Meritevole d’essere riportato l’intervento finale di Kagan del pezzo. “Gli effetti del nuovo ordine multipolare saranno di vasta portata. Talvolta penso che è come se ci fossimo dimenticati di come gli stati siano in grado di comportarsi in seguito all’aumento del loro potere a disposizione. Abbiamo a lungo vissuto in un mondo in cui un paese avesse molto più potere degli altri.
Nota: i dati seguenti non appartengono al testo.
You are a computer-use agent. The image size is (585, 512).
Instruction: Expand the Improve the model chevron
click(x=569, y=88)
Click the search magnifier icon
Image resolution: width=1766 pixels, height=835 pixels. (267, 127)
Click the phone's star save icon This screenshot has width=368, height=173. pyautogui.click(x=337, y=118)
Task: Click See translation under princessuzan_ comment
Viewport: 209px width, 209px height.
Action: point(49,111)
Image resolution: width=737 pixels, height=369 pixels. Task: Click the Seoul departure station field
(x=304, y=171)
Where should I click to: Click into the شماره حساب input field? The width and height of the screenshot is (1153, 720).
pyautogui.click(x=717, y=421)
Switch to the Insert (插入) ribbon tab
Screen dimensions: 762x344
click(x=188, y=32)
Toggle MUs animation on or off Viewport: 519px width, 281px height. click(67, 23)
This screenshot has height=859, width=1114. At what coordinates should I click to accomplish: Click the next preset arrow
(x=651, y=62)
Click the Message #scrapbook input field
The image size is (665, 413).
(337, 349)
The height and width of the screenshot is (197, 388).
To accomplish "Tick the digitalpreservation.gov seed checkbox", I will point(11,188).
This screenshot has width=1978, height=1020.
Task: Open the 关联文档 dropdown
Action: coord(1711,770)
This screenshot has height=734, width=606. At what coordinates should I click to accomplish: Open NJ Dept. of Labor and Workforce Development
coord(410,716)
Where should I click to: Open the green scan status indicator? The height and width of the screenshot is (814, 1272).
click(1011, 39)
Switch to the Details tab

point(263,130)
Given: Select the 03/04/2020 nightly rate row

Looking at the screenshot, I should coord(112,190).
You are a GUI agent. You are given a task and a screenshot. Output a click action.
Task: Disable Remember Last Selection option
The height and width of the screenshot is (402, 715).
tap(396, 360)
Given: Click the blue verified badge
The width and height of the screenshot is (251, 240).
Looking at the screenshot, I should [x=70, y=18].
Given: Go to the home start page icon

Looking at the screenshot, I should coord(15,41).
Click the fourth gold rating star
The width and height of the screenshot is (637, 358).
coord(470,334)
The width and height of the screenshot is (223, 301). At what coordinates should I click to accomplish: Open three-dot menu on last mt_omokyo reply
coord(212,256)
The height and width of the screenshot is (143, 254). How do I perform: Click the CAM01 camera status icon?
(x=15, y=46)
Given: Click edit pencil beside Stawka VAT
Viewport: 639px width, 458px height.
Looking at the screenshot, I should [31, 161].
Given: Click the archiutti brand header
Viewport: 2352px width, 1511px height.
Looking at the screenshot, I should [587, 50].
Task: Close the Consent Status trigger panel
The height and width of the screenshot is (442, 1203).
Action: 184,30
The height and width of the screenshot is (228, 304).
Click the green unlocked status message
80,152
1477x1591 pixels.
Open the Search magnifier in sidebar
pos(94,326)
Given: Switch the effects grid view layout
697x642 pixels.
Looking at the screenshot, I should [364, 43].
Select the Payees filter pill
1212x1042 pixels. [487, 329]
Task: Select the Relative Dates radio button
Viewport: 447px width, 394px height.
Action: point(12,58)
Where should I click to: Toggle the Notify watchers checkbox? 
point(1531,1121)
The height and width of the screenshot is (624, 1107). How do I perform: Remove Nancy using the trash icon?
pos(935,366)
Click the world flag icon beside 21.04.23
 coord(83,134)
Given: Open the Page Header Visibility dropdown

L’esistenza dell’egemonia americana – sostiene Kagan – ha sempre imposto a chiunque di agire con inusuale moderazione, frenato le ordinarie ambizioni ed evitato qualunque tipo di azione che potesse anche lontanamente portare alla formazione di una coalizione a guida USA come quella che sconfisse due volte la Germania, una volta il Giappone e l’Unione Sovietica, seppur pacificamente, nella guerra fredda”.
Insomma, il dibattito è in piena evoluzione e, nonostante Rachman e Kagan non siano sulla stessa lunghezza d’onda sul peso da attribuire all’ascesa cinese nell’immediato futuro, su un punto fondamentale entrambi convengono, ovvero sul fatto che l’emergere della potenza economica dell’Impero di Mezzo in competizione a quella statunitense non sia di per sè foriera di maggiore stabilità per il sistema internazionale, con ciò lasciando intendere che le nazioni che ambiscano a sostituirsi all’attuale ‘pax americana’ debbano mettere sul piatto della bilancia qualcosa di più – per quanto eretico appaia – che il primo Pil del mondo.